As before, the Richland APUs include a number of K series models which have an unlocked frequency multiplier. Take note that the senior overclocker-friendly APUs with four x86 cores, the A10-6800K and A8-6600K, have a TDP of 100 watts whereas the other Socket FM2 APUs are 35 watts more economical. On the other hand, the K series are 200 MHz faster. Considering that graphics performance is highly important for APUs, the A10-6700 looks an interesting model. It is quite economical. Its computing performance is comparable to the A10-5800K and its graphics core delivers the highest performance among all Socket FM2 products.

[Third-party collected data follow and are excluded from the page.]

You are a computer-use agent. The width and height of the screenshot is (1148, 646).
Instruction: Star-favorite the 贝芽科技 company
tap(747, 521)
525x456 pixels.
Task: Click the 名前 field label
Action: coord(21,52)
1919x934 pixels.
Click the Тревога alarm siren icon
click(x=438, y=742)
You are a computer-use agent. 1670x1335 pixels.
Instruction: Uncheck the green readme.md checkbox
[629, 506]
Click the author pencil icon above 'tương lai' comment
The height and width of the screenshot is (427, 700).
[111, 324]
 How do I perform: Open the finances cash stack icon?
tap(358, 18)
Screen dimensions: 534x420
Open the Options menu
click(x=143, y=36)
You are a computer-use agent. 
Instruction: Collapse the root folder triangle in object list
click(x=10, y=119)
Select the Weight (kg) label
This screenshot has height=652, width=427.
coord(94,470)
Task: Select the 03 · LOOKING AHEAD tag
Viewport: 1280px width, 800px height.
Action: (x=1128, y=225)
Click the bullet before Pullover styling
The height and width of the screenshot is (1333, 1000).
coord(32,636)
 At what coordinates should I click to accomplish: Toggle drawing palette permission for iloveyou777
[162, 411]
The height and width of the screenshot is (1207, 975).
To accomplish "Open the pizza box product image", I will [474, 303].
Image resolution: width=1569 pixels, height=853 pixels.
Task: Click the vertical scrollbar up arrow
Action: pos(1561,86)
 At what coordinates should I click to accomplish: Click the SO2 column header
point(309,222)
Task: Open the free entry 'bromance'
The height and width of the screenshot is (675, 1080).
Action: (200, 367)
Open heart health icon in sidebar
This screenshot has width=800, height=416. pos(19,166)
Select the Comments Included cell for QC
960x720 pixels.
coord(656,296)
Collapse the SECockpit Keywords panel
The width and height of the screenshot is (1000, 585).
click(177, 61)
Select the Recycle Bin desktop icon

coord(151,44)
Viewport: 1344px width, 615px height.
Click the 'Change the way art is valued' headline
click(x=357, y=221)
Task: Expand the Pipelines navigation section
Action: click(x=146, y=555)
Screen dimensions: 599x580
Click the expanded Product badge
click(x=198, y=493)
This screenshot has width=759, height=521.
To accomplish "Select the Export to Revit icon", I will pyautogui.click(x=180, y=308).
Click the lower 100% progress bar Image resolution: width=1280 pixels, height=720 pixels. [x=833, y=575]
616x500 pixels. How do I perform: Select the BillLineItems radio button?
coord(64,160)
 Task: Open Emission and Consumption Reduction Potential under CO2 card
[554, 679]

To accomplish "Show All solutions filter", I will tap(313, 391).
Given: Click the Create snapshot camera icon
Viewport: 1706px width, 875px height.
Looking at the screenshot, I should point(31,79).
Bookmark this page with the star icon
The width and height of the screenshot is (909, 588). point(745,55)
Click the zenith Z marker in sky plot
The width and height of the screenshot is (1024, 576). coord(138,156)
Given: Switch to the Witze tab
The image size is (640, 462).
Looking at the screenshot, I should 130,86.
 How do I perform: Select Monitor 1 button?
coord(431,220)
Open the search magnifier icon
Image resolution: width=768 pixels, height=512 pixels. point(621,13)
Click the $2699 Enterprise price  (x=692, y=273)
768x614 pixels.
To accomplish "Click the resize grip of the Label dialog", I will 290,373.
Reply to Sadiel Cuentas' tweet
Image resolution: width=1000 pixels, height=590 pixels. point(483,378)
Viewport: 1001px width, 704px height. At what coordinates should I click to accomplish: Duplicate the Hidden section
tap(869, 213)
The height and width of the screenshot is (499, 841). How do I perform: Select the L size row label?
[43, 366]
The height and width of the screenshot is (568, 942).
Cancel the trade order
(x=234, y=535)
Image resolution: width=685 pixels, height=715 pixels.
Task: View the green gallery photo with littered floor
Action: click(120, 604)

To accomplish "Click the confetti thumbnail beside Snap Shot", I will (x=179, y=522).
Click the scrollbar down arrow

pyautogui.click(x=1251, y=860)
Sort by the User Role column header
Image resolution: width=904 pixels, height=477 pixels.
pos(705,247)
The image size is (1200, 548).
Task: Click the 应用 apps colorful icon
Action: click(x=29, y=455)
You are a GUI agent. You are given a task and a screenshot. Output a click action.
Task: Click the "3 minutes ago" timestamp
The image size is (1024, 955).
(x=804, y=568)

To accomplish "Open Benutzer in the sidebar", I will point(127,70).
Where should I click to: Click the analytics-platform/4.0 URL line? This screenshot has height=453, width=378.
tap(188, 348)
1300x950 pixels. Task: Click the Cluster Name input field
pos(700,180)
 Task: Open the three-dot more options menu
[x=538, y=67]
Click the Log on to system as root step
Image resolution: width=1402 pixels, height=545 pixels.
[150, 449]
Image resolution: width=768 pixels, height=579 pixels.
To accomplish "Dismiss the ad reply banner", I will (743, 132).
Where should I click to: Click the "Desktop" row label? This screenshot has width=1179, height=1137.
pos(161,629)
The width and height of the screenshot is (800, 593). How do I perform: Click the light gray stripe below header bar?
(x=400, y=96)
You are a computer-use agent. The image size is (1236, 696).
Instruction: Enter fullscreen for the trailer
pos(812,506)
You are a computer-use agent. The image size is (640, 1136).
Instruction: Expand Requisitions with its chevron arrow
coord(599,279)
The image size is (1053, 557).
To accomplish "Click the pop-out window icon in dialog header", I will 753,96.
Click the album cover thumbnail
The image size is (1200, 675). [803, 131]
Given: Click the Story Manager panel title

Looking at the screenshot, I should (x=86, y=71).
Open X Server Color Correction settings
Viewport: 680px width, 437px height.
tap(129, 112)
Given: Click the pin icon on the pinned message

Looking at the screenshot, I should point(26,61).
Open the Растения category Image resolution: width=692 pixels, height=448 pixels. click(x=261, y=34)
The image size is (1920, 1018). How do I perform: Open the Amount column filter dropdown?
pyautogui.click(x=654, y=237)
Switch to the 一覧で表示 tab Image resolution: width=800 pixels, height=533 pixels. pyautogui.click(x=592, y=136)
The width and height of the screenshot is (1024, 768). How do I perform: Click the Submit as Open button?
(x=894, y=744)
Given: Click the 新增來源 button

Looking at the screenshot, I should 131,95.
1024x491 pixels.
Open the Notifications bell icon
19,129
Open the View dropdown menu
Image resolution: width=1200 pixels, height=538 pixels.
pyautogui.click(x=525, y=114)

We’ve got the top-end 100-watt Richmond for our tests, though. The AMD A10-6800K is used by AMD to showcase the benefits of this CPU design, so it has as many x86 cores and shader processors as possible and all of its clock rates are at their maximums. Moreover, it is the only Socket FM2 processor to officially support DDR3-2133 SDRAM.
The specified frequency range of 4.1 to 4.4 GHz doesn’t give us any clue as to how the A10-6800K uses Turbo Core technology. The latter has actually become more aggressive than before, so the CPU spends most of its time working at 4.2-4.3 GHz. If not all of its cores are in use, the CPU can even be clocked at the maximum 4.4 GHz.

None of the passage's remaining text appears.